Em Mill, as instituições políticas são obras dos homens e devem sua origem e existência à vontade humana. Acreditava que o mecanismo político não age sozinho,

mas foi feito pelos homens e deve também ser manejado pelos homens, até mesmo por homens comuns. O mecanismo político, segundo ele, precisa não da simples aquiescência dos homens, mas de sua participação ativa, e deve estar associado às capacidades e qualidades dos homens disponíveis (1981, p.7). Isso implica três condições: 1) o povo ao qual se destina a forma de governo deve consentir em aceitá-la, ou pelo menos não recusá-la ao ponto de opor ao seu estabelecimento um obstáculo intransponível; 2) Deve ter a vontade e a capacidade de falar o necessário para assegurar sua existência; 3) Deve ter a vontade e a capacidade de fazer aquilo que a forma de governo exige, sem o qual ele não poderia alcançar seu objetivo. Dentro dos limites impostos pelas três condições, Mill argumenta que as instituições e as formas de governo são uma questão de escolha.

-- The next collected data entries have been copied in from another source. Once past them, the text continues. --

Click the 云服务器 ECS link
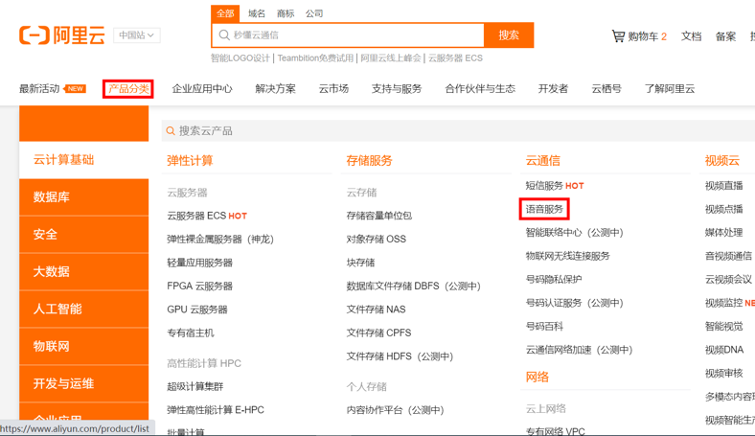The width and height of the screenshot is (755, 436). pyautogui.click(x=196, y=215)
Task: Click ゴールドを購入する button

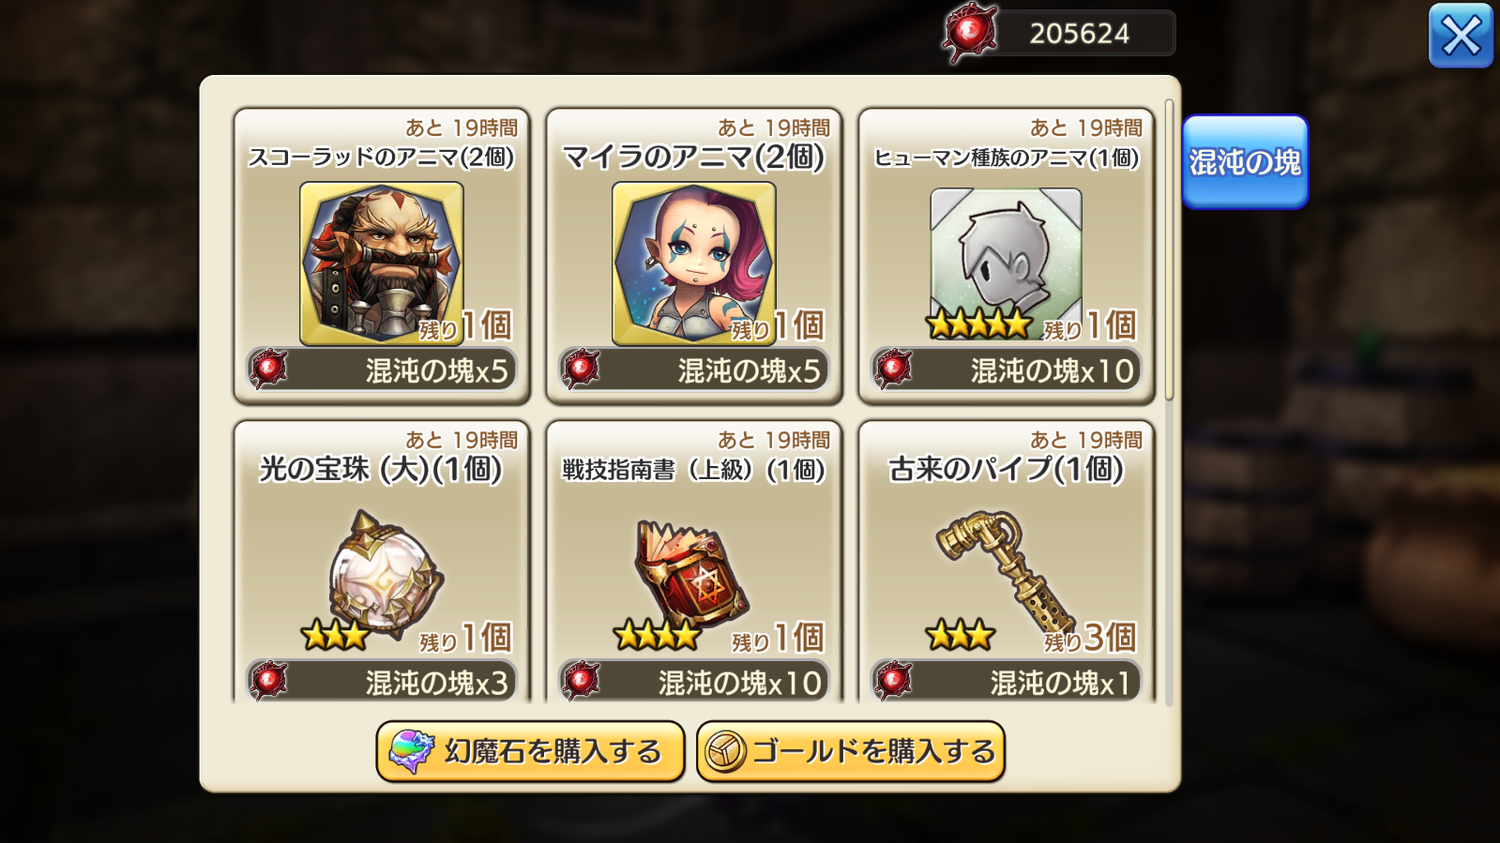Action: click(850, 751)
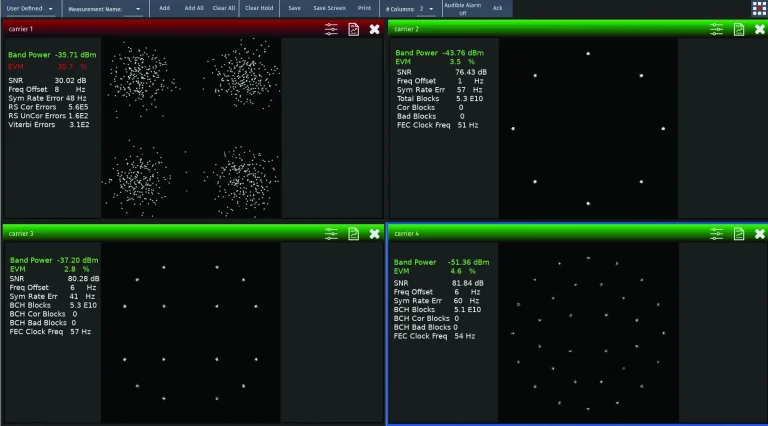Close the carrier 3 panel
This screenshot has height=426, width=768.
[x=374, y=233]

Ele foi também precursor na defesa da opinião pública como um componente a ser respeitado e considerado nas decisões políticas. Dizia que a opinião é uma das maiores forças sociais e que uma “pessoa com uma crença política é um poder social igual a 99 outras que possuem apenas interesses” (p.11). Avaliou que aqueles que, alcançando uma abrangência geral, conseguem persuadir a população de que certa forma de governo ou um fato social deveria ser preferido, teriam dado o passo mais importante para arregimentar os poderes da sociedade.

Não foi por nenhuma mudança na distribuição dos interesses materiais, mas sim pela propagação de convicções morais, que a escravatura dos negros terminou no Império Britânico e em outros lugares. Os servos da Rússia devem sua emancipação, senão a um sentimento do dever, pelo menos ao crescimento de uma opinião mais esclarecida com respeito ao verdadeiro interesse do Estado. É o que os homens pensam que determina sua maneira de agir; e embora as persuasões e convicções dos homens comuns sejam determinadas num grau muito maior por sua posição pessoal do que pela razão, muito poder é exercido sobre eles pelas persuasões e convicções de pessoas de classes diferentes e, ainda, pela autoridade unânime das pessoas instruídas. Quando, portanto, a maioria das pessoas instruídas puder ser levada a reconhecer como salutar uma medida social ou uma instituição política, e uma outra como prejudicial; uma como desejável, outra como condenável; muito terá sido feito para proporcionar a uma, e negar à outra, a preponderância da força social que a faz viver. E a máxima de que o governo de um país é aquilo que as forças sociais o obrigam a ser é verdadeira apenas enquanto favorecem, ao invés de desencorajar, a tentativa de exercer, entre todas as formas de governo praticáveis na condição existente da sociedade, uma escolha racional (MILL, 1981, p. 12).